Совершенно справедливо замечание А. И. Лященко, что «требование уступки нескольких местностей является как бы общим местом в сагах» (Лященко 1926: 1072).
«Не знаю также, зачем ты держишь здесь иноземное войско, если ты не полагаешься на нас». – Из этих слов А. И. Лященко почему-то заключает, что «отряд Эймунда был не единственным иноземным отрядом в распоряжении и на службе у Ярослава» (Лященко 1926: 1073). Текст оснований для данного утверждения не содержит, но вывод сам по себе, бесспорно, верен.
Ярицлейв конунг послал боевую стрелу. – Обычай пересылать по округу стрелу как знак призыва на войну – обычай не славянский, а скандинавский (Рыдзевская 1978: 93, примеч. 8).

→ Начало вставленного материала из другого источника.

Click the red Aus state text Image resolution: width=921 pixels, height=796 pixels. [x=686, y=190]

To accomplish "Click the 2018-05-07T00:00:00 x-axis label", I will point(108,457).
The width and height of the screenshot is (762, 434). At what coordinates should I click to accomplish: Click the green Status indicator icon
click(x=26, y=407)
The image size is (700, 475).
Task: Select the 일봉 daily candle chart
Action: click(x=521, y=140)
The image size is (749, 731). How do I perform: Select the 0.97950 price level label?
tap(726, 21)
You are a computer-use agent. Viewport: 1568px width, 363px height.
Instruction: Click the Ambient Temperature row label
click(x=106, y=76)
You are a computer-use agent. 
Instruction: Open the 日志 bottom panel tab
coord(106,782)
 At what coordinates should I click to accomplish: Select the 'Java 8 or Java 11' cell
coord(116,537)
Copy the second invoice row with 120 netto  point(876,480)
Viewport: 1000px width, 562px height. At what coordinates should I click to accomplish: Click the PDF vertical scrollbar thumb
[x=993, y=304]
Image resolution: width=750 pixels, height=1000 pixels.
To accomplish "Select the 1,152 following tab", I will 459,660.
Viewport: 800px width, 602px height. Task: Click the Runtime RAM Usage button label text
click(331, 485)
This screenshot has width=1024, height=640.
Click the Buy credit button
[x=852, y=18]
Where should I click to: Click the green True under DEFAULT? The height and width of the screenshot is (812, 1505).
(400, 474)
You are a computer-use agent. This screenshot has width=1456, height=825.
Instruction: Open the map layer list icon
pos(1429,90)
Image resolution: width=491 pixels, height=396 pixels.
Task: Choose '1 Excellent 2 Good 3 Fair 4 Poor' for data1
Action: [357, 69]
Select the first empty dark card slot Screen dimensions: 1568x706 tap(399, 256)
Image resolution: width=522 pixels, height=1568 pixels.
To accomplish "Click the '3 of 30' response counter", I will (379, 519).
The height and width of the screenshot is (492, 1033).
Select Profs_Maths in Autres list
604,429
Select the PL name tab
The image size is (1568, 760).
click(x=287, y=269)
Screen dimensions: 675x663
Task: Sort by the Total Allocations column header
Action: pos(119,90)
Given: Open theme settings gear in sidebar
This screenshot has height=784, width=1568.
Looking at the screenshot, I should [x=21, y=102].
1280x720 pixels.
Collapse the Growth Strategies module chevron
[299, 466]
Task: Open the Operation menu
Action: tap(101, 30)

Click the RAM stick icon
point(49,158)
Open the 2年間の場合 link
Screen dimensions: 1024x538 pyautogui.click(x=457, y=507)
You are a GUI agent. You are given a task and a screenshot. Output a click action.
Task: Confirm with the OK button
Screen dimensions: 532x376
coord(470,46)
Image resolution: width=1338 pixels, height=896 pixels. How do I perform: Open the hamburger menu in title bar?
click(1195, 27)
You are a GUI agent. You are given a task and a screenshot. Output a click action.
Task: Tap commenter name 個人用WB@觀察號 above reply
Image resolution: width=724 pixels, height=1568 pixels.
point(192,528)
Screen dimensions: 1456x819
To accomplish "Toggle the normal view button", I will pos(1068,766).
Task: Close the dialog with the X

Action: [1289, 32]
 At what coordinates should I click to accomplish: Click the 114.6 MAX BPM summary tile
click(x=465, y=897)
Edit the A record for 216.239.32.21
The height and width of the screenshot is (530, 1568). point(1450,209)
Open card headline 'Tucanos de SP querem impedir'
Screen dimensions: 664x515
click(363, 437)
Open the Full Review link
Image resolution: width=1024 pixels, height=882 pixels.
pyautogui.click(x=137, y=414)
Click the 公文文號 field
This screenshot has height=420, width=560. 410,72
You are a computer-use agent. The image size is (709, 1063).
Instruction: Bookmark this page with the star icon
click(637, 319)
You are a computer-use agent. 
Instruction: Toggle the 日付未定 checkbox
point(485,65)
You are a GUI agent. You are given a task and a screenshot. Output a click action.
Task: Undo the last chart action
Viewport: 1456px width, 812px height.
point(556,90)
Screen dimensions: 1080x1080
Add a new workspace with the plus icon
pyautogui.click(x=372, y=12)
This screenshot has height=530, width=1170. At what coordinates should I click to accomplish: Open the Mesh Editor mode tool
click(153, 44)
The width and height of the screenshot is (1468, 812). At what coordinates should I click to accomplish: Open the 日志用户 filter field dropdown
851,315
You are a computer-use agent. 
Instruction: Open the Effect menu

Первое сражение, в котором участвует Эймунд (битва на реке между Ярицлейвом и Бурицлавом), отождествляется исследователями с битвой между Святополком и Ярославом у Любеча, описываемой древнерусскими летописями под 6524 (1016) г. (Сенковский 1834а: 62–64; Лященко 1926: 1074; Древняя Русь 1999: 519; Карпов 2001: 123; Мельникова 2008б: 151; Михеев 2009: 169). По А. И. Лященко, «общими чертами описания в летописи и в саге является расположение войск по обоим берегам реки (в летописи – Днепра)» (Лященко 1926: 1074). По мнению Р. Кука, «Прядь» имеет определенную литературную форму. Требования литературы, которая предпочитает регулярность, повтор, штамп, исказили естественную историческую картину, которая неизбежно иррегулярна и асимметрична. Яркий пример этого – три атаки Бурицлава, три совета Эймунда, три отказа Ярицлейва платить своим варягам, два ложных слуха о смерти Бурицлава (см. ниже в тексте «Пряди»). Из трех столкновений Ярослава-Ярицлейва со Святополком-Бурицлавом лишь первое, по мнению Кука, параллельно в летописи и «Пряди»: и там, и здесь брат-мятежник выступает против Ярослава, который в ответ выводит свое войско (включая варягов), чтобы оказать ему сопротивление; они сходятся на противоположных берегах реки и располагаются там на некоторое время (на четыре дня по «Пряди», на три месяца по «Повести временных лет»), пока атака Ярослава не сметает противника, и он отправляется искать новых союзников (Cook 1986: 69, 71).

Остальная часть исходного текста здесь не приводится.